• [DOCUMENT EXTRACT]
Euthanasia and assisted suicide activists’ efforts in Ireland may be stymied by the results of a new study, which found that only a small minority of Irish physicians are actually on board with legalizing physician-assisted death.
According to the Irish Examiner, the study released in the Irish Medical Journal examined the attitudes and opinions of physicians in the country and found that while a little over one third (37.5%) of the physicians surveyed have been asked by their patients to help end their lives, only 14% are in favor of euthanasia, and just 17% are in favor of physician-assisted suicide. The majority oppose the legalization of euthanasia (67.2%) and physician-assisted suicide (56.3%), and the study stated that receiving a request from a patient for the procedure did not significantly alter their attitudes.
Euthanasia activists in Ireland introduced the Dying with Dignity Bill in September of 2020. If passed, the legislation would open the door to assisted suicide or euthanasia for Irish citizens over the age of 18 who have been diagnosed with a “terminal illness.” Pro-lifers have argued that, as with other countries’ legalization of assisted suicide, the bill would lead to a slippery slope threatening the country’s most vulnerable.
And in fact, the Irish Times has reported on the concern many doctors have regarding the bill’s lack of adequate safeguards and an absence of proper scrutiny. As the spokeswoman for the Royal College of Irish Physicians (RCPI) has said, “The Bill, as it stands, is very open to significant misuse and abuse and encompasses any person in Ireland who has any chronic condition,” and the RCPI’s position paper on assisted suicide says that “the potential harms of assisted suicide outweigh the arguments in favour of legislation for assisted suicide.”
Additionally, a major study on aging in Ireland, previously reported by Live Action News, found that the desire to die was temporary in most people, the vast majority of whom were suffering from loneliness and depression.
“Most older people with both a wish to die and co-existing depression had not been formally diagnosed with depression, nor received appropriate mental health treatment. Less than one-tenth had received psychological counseling. An enhanced focus on improving access to mental health care should therefore form an important part of any discussion around assisted dying in later life,” Dr. Robert Briggs, the study’s author, said.

• [RECORDS SUPPLIED]
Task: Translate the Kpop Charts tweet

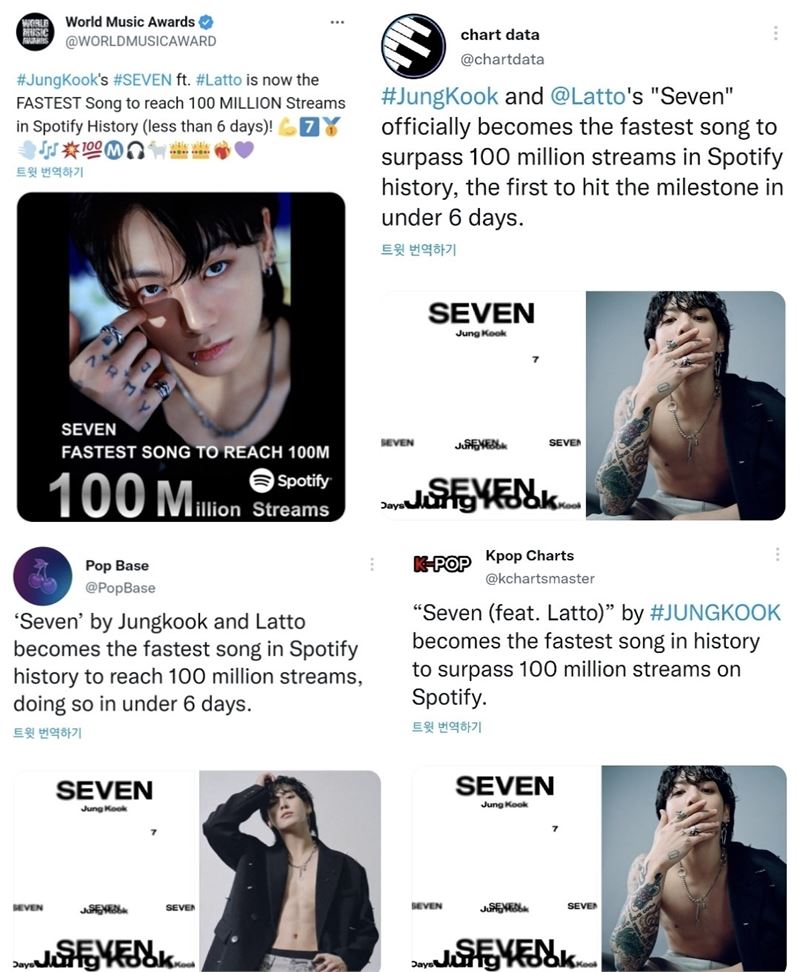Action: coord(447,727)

---

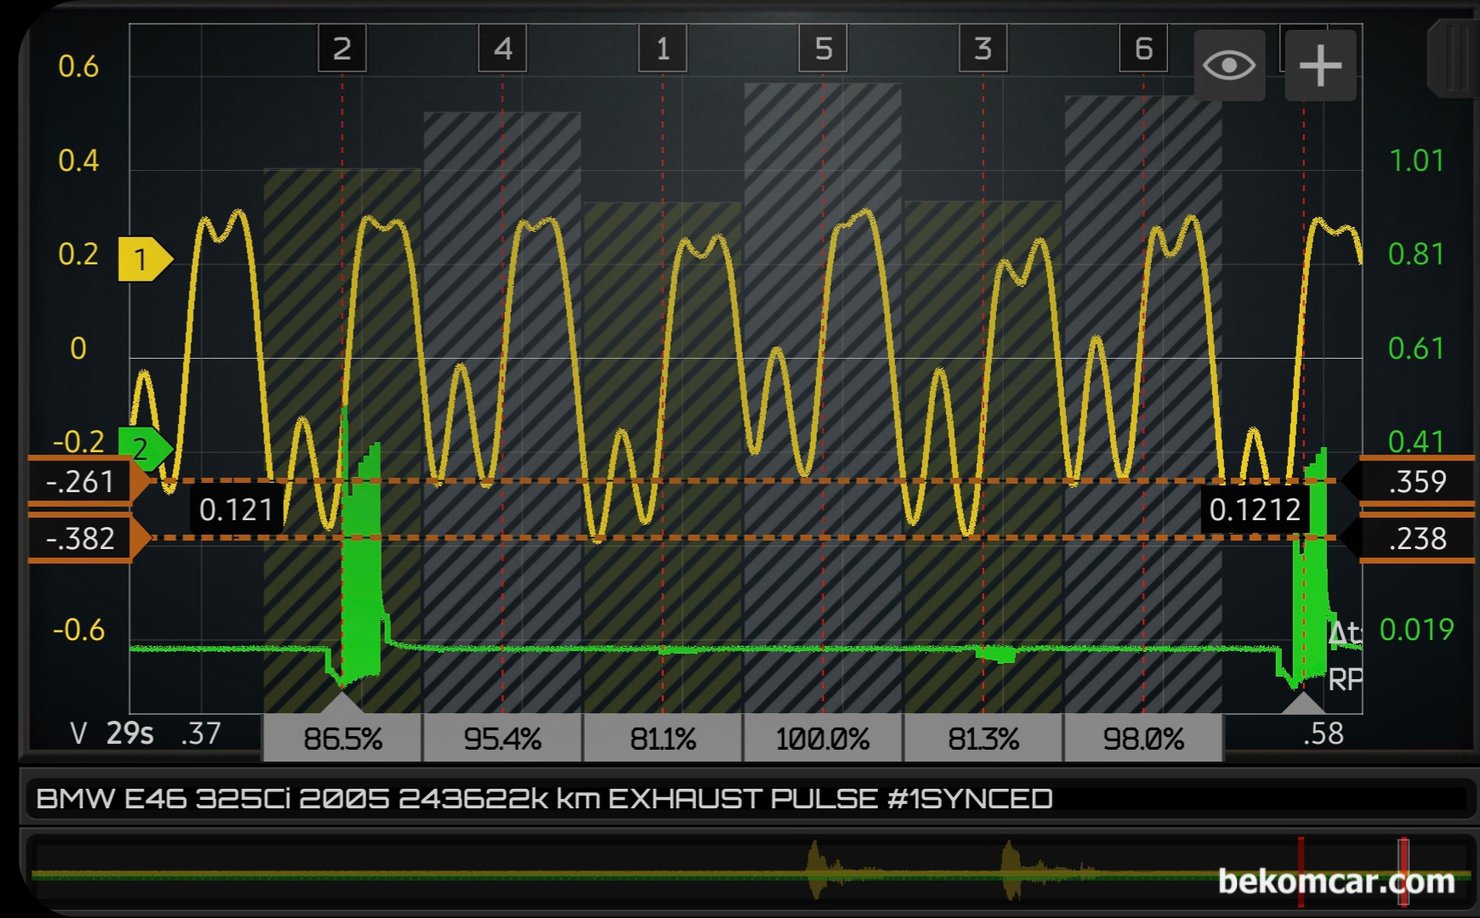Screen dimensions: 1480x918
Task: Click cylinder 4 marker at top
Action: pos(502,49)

---

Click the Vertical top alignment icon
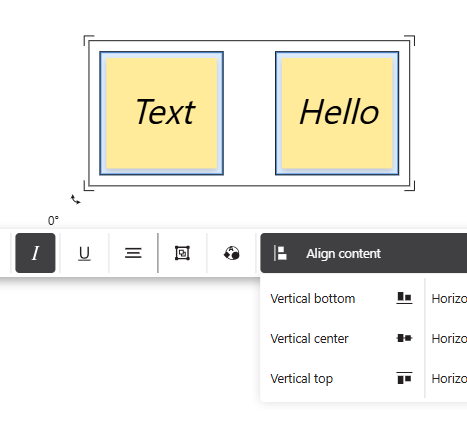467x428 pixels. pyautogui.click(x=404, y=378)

• [WHAT THIS TASK INVOLVES] Give the article's passage again, starting at "Additionally, a major" and ending at "study’s author, said.", and swap "loneliness" for "isolation". Please rely only on the article about Irish physicians and assisted death.

• [ANSWER SPACE]
Additionally, a major study on aging in Ireland, previously reported by Live Action News, found that the desire to die was temporary in most people, the vast majority of whom were suffering from isolation and depression.
“Most older people with both a wish to die and co-existing depression had not been formally diagnosed with depression, nor received appropriate mental health treatment. Less than one-tenth had received psychological counseling. An enhanced focus on improving access to mental health care should therefore form an important part of any discussion around assisted dying in later life,” Dr. Robert Briggs, the study’s author, said.